The half-orc smirked.
“First off, Ard, out of what crisps… for what reason, I mean, should I help you?”
“Out of the goodness of your heart?” Ardi suggested.
“To hell with your goodness of heart, Matabar,” Arkar snarled. “The last time you took advantage of the boundless breads…”
“Breadths.”
“…breadths of my soul, I had to…” Arkar shuddered and turned slightly pale. It was the first time Ardan had ever seen an orc turn pale. “I won’t be forgetting that creature anytime soon, Ard. Sleeping Spirits… You don’t come across things like that even in the Elder Mothers’ horror stories…”
It seemed like the demon Edward had fought would be haunting Arkar and the others for a long time to come. Ardan understood them. He wasn’t sure he’d be able to stop flinching at the hum of Ley-generators anytime soon, either.

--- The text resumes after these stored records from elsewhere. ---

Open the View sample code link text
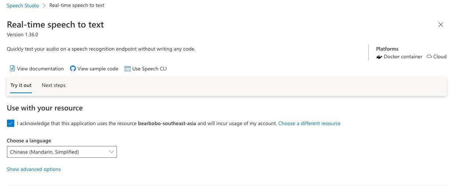This screenshot has height=186, width=452. tap(98, 69)
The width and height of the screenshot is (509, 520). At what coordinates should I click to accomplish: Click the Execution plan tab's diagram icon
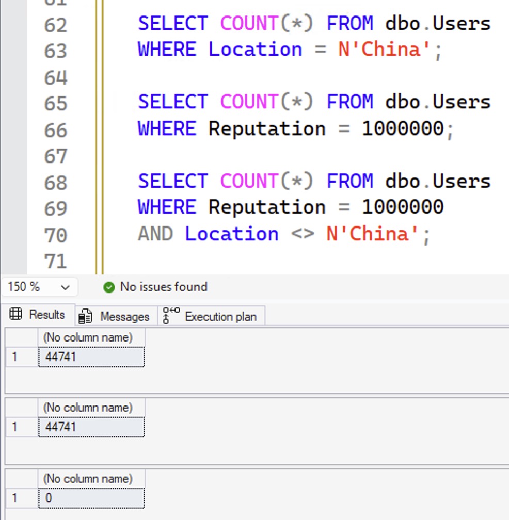click(171, 316)
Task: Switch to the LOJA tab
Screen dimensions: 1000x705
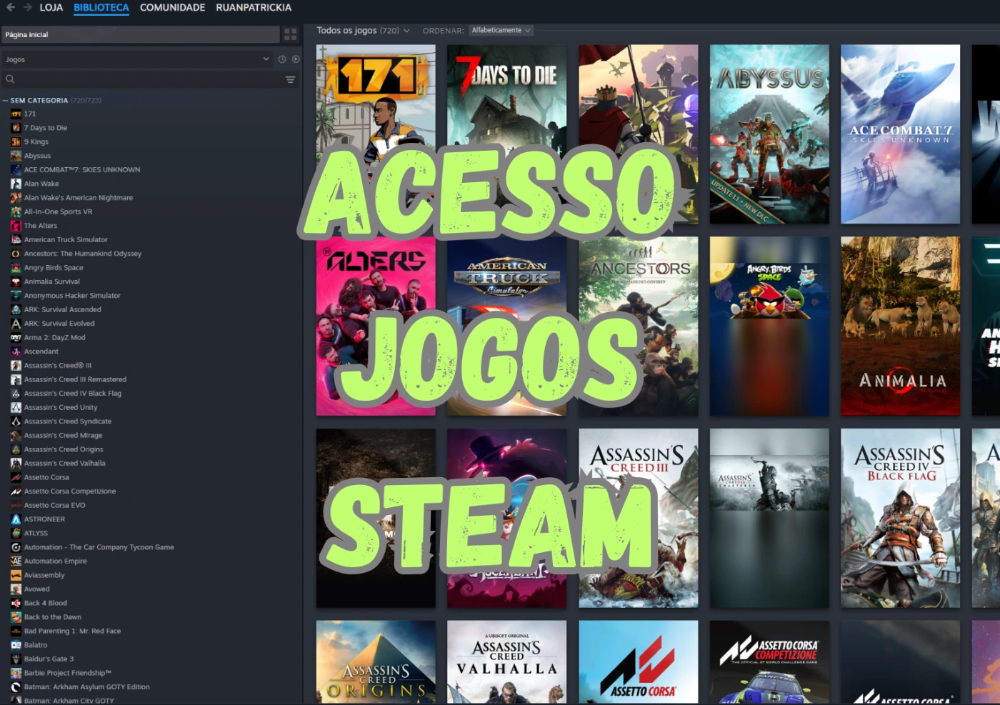Action: [x=51, y=7]
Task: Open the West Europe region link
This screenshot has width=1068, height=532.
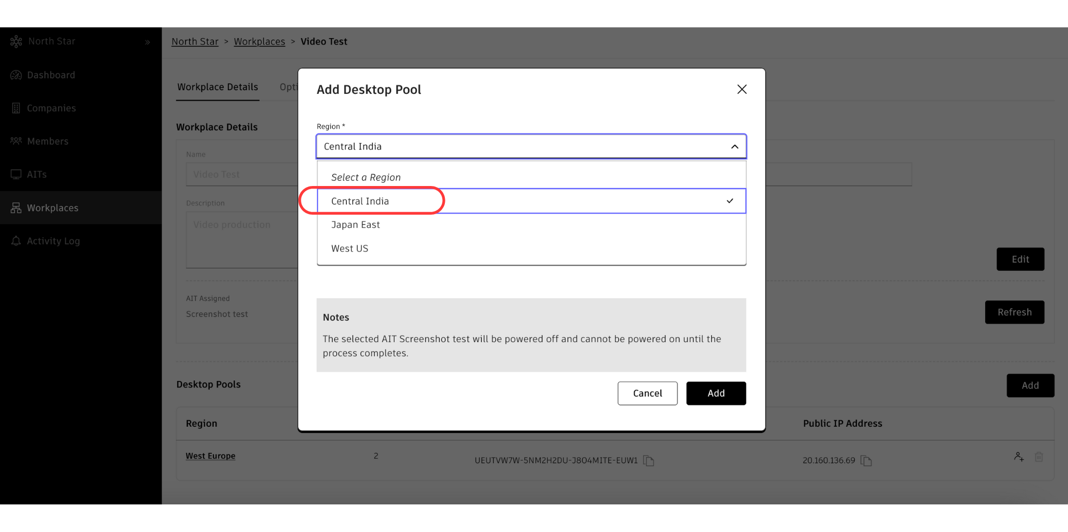Action: (x=211, y=456)
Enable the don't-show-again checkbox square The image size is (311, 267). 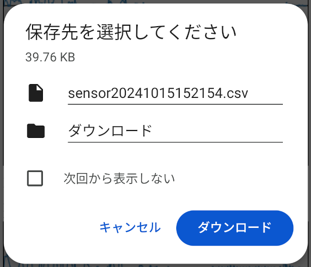coord(35,178)
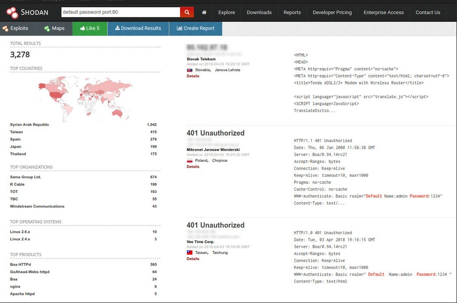Viewport: 457px width, 303px height.
Task: Open the Downloads menu item
Action: click(259, 12)
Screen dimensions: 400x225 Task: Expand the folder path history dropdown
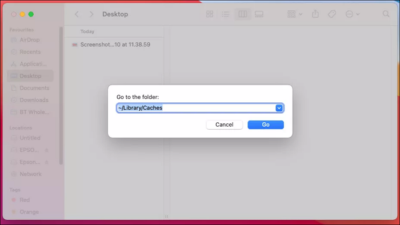(x=279, y=108)
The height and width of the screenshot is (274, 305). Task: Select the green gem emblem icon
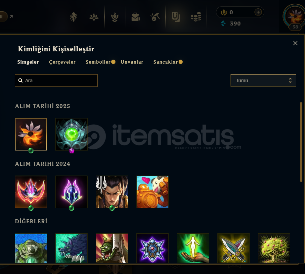[71, 134]
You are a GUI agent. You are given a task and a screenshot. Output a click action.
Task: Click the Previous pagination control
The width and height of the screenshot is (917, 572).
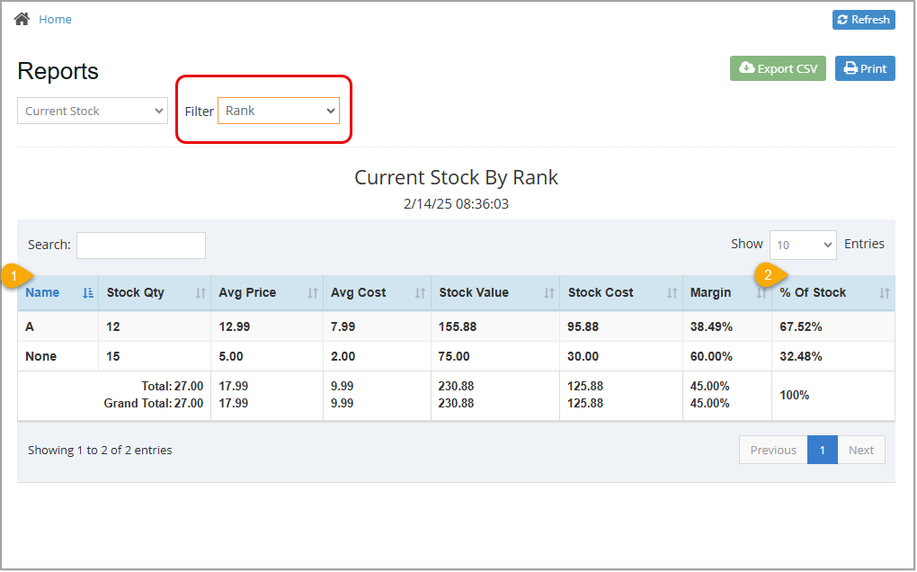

“Don’t play coy with me, Arkar,” Ardan said, taking a sip of the sweet, thick drink. “You had your own interest. It seems to me, if I’m not mistaken, that his name was Indgar. And it also seems to me, if I’m again not mistaken, that someone who looked a lot like Indgar stumbled in the Firstborn District. He stumbled so badly that he ended up pinned to a post with a knife. Your knife, Arkar.”
“Ard.”
“What?”
“If you ever yap… talk, I mean, like the Cloaks again, I’m going to raise your rent. And knock your nose crooked. For your innocence.”
“For your insolence.”
Arkar’s eyes flashed and Ardi raised his hands.
“I’m sorry, it’s just…” The young man sighed and shook his head.
The half-orc’s anger quickly turned to amusement.
“What, Matabar, did you have a difficult conversation with a certain red-haired general?”
“More like with a certain dark-haired wife of said general.”
Arkar whistled and raised his mug of mead.
“I’m not surprised. With a man like Reish Orman, his wife is probably no simple woman either.”
“Far from it.”
Their conversation had lost its rhythm, and they fell silent. Orcs occasionally passed by, arranging chairs or adjusting the paneling that now lined the walls. It looked understated but suited the establishment perfectly. A kind of mix of polished cuisine and music along with a general poverty of the decor.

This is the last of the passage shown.